Cis-Regulatory Hubs: a Relevant 3D Model to Study the Genetics of Complex Diseases with an Application to Schizophrenia

Background The 3-dimensional (3D) conformation of the chromatin creates complex networks of noncoding regulatory regions (distal elements) and genes with important implications in gene regulation. Despite the importance of the role of noncoding regions in complex traits, little is known about their interplay within regulatory hubs and the implication in multigenic diseases like schizophrenia. Results Here we show that cis-regulatory hubs (CRHs) in neurons highlight functional interactions between distal elements and promoters, providing a model to explain the epigenetic mechanisms involved in complex diseases. CRHs represent a new 3D model, where several distal elements interact to create a complex network of active genes. Indeed, we found that CRHs represent functional structures, showing higher transcriptional activity. In a disease context, CRHs highlighted strong enrichments in schizophrenia-associated genes, schizophrenia-associated SNPs and schizophrenia heritability compared to equivalent tissue- and non-tissue-specific structures. Also, genes, by sharing the same distal elements, converge to common biological processes associated with schizophrenia. Finally, the results showed that in a complex disease etiology, small CRHs by linking fewer distal elements to promoters constitute a more informative structure than larger hubs.
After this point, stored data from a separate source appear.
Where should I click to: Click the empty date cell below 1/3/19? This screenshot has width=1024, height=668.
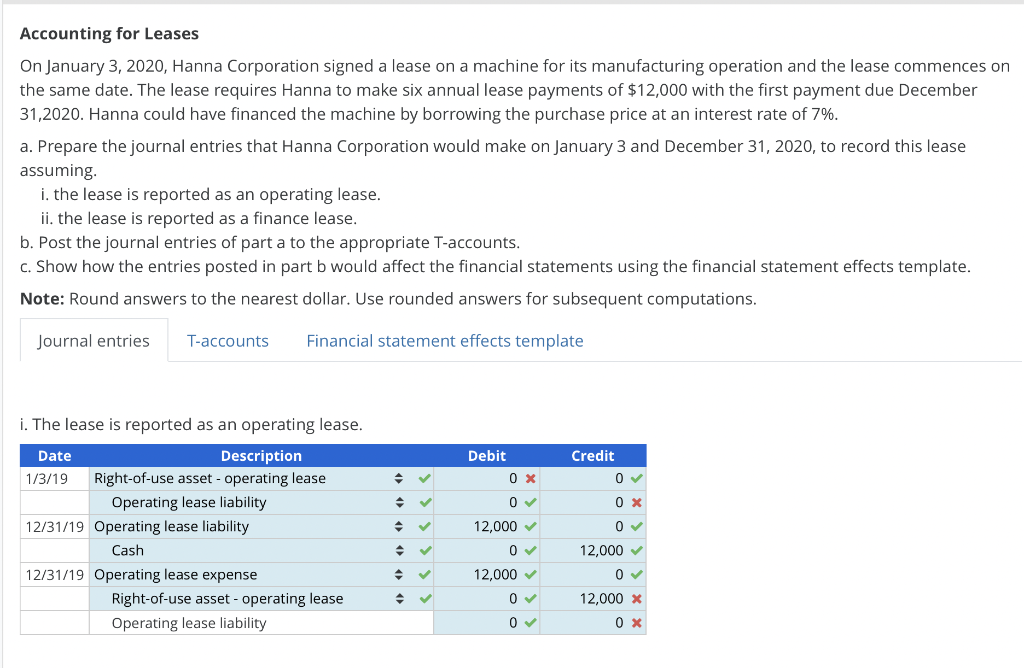(x=54, y=502)
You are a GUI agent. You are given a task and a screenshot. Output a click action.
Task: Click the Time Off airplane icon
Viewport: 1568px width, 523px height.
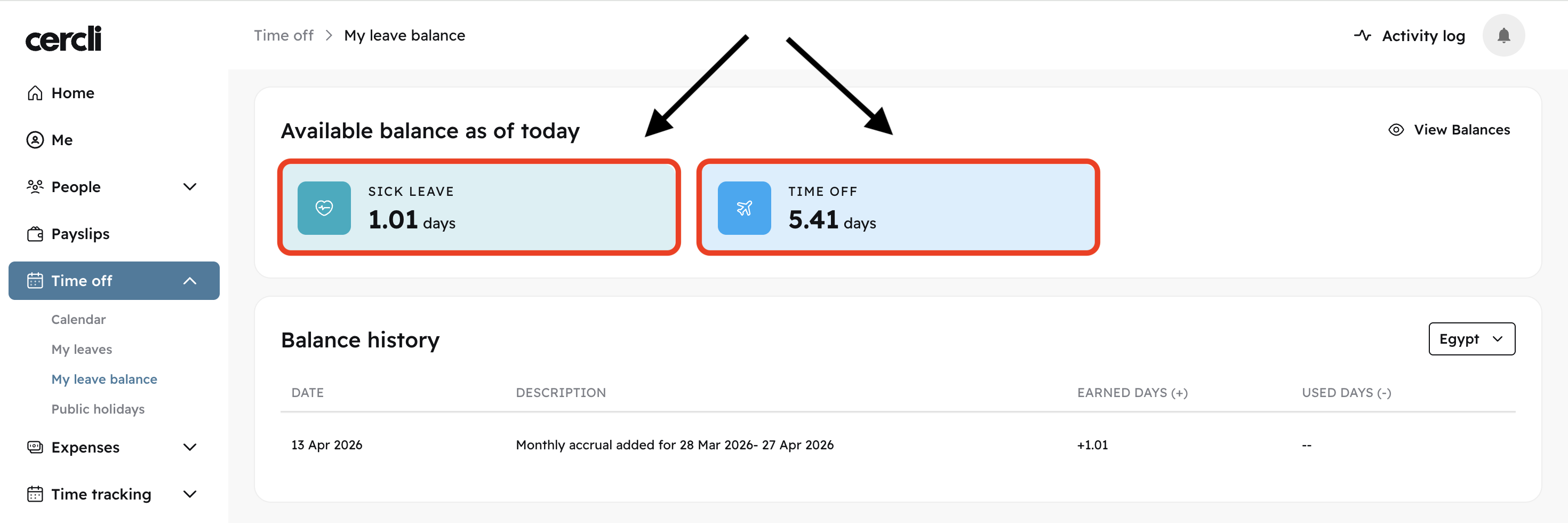[x=744, y=208]
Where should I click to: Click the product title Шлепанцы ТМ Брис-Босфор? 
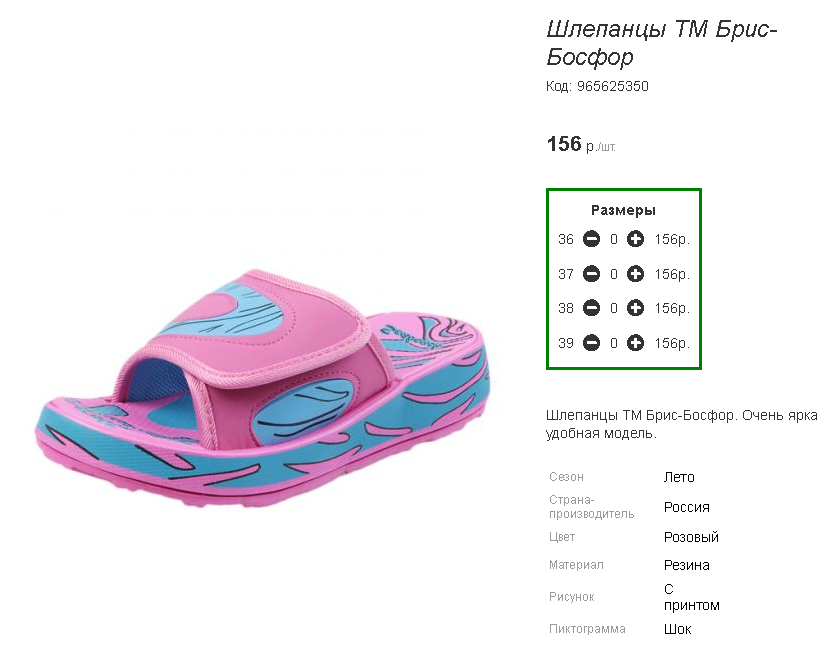(661, 43)
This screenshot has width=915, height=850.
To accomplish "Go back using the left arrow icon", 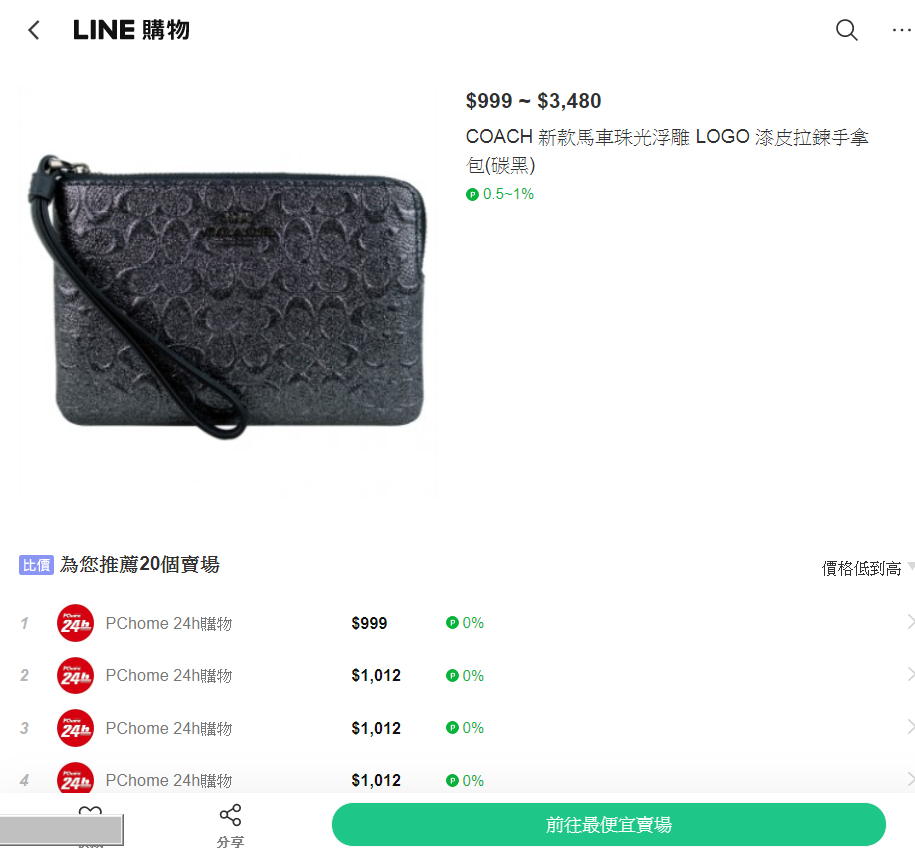I will click(34, 30).
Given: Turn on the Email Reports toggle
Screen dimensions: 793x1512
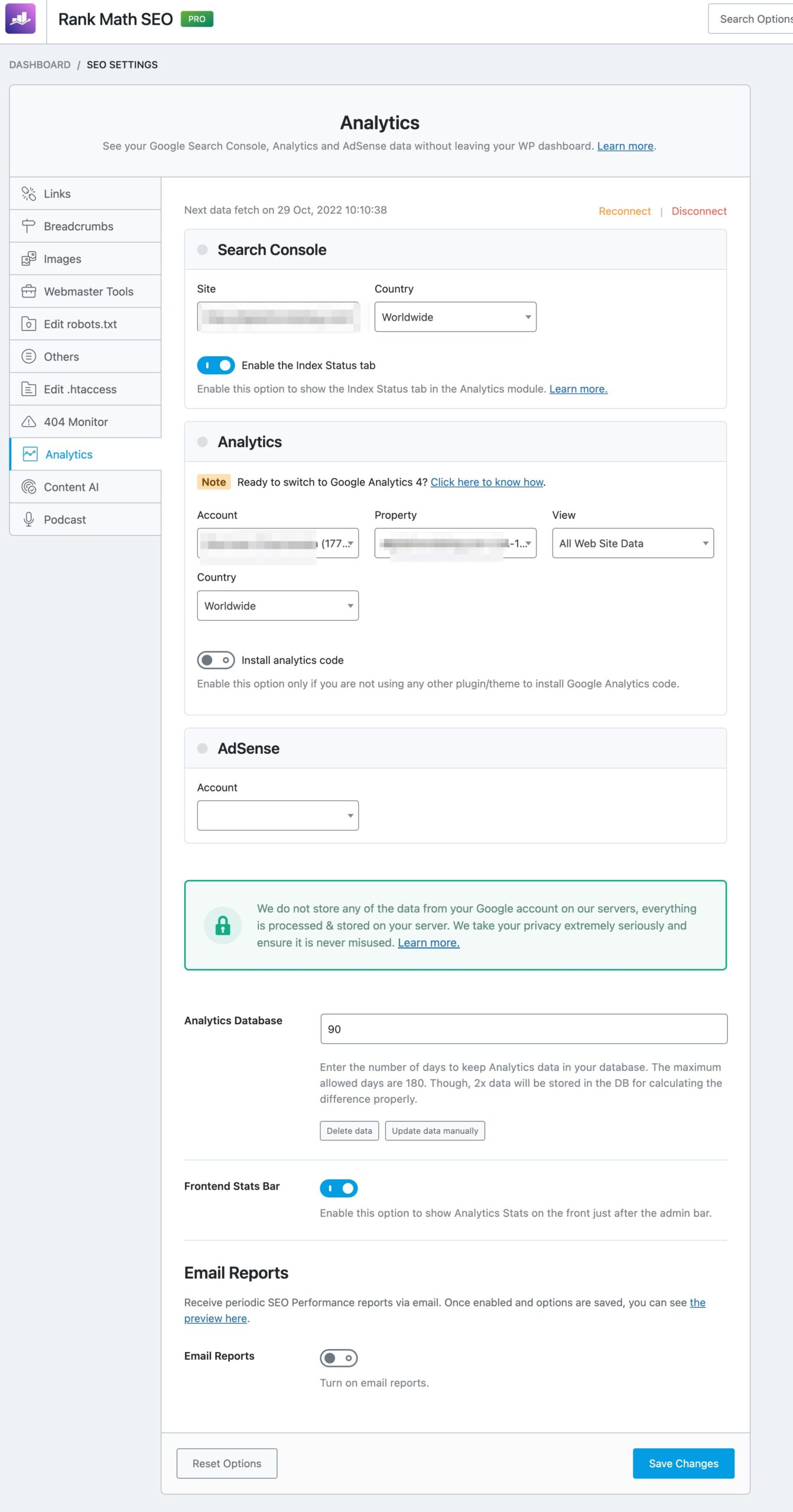Looking at the screenshot, I should pyautogui.click(x=339, y=1358).
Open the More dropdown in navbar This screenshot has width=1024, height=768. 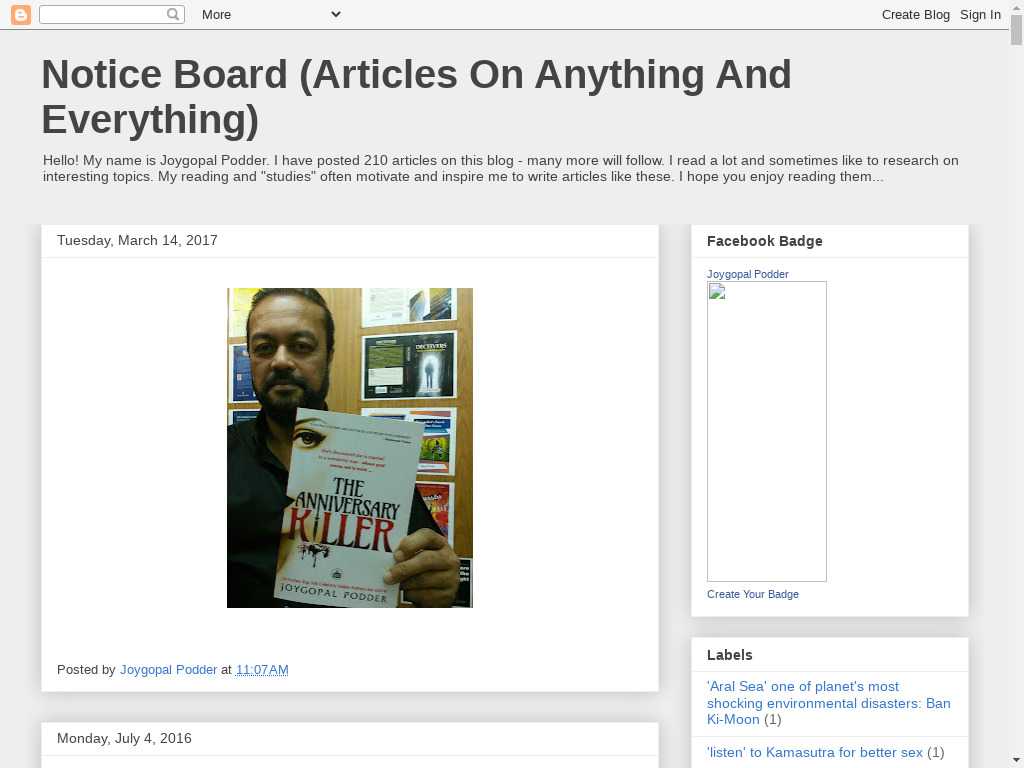(270, 14)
Conclusion CRHs are a new 3D model of the chromatin interactions between gene promoters and their distal elements highlighting causal regulatory processes and providing a better understanding of complex disease etiology such as schizophrenia. Indeed, by providing a finer scale chromosome architecture, we have genetic and statistical evidence that CRHs represent a major advancement in 3D models to study the epigenetic underlying processes involved in complex traits. ### Competing Interest Statement The authors have declared no competing interest.